Le protocole de préparation des pastilles a été adapté aux études de microsolvatation et de deutération des peptides. Les pastilles microsolvatées ont été préparées en ajoutant deux à trois gouttes de solvant au mélange de poudre juste avant de presser l’échantillon. Les molécules de solvant sont donc désorbées de la matrice de graphite en même temps que les peptides. La deutération des peptides a, en revanche, été réalisée avant l’expérience en dissolvant ceux-ci dans un solvant deutéré, contenant également la poudre de graphite, pendant 170 heures à 40 °C. Les pastilles ont ensuite été pressées après évaporation du solvant à pression atmosphérique.

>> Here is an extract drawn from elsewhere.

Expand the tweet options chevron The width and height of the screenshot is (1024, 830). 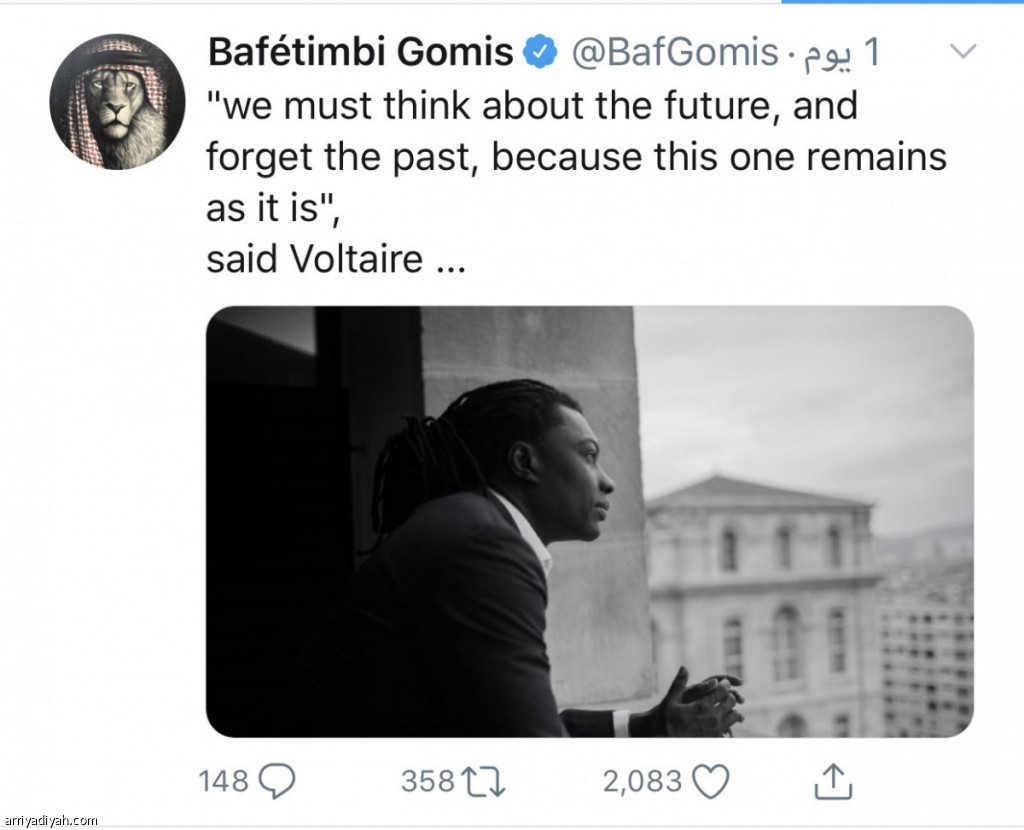coord(963,51)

Afin de contrôler le degré de deutération, le solvant utilisé est constitué d’un mélange de méthanol deutéré (CH3OD) et d’éthanol (C2H5OH) dans des proportions respectives allant de 100 : 0 à 33 : 66.

Les peptides vaporisés suite à l’impulsion du laser de désorption sont relativement chauds et possèdent suffisamment d’énergie pour explorer différentes conformations. Il est nécessaire de les refroidir afin de créer des systèmes isolés, froids, conduisant à des signatures spectroscopiques sans élargissement spectral et par conséquent exploitables pour réaliser des attributions de structures secondaires. Les molécules chaudes vont pour cela croiser l’axe d’expansion d’un jet supersonique où, par collisions successives, leur énergie interne rovibrationnelle sera convertie en énergie de translation. Un jet supersonique est formé par détente adiabatique d’un gaz, dans notre cas, soit de l’argon, soit un mélange 70 % / 30 % en volume d’hélium et de néon à des pressions initiales respectives de 9 et 20 bars, à travers une vanne pulsée (General Valve, orifice de 300 ou 1000 µm, cadence de 10 Hz) dans une enceinte maintenue sous une pression de l’ordre de 10-5 mbar par une pompe turbomoléculaire de grand débit (1700 L/s). Les propriétés d’une détente supersonique seront évoquées plus en détail dans la partie 3.2.2 du chapitre 3. Les molécules entraînées par le jet supersonique sont ensuite dirigées vers la zone d’interaction avec les faisceaux lasers.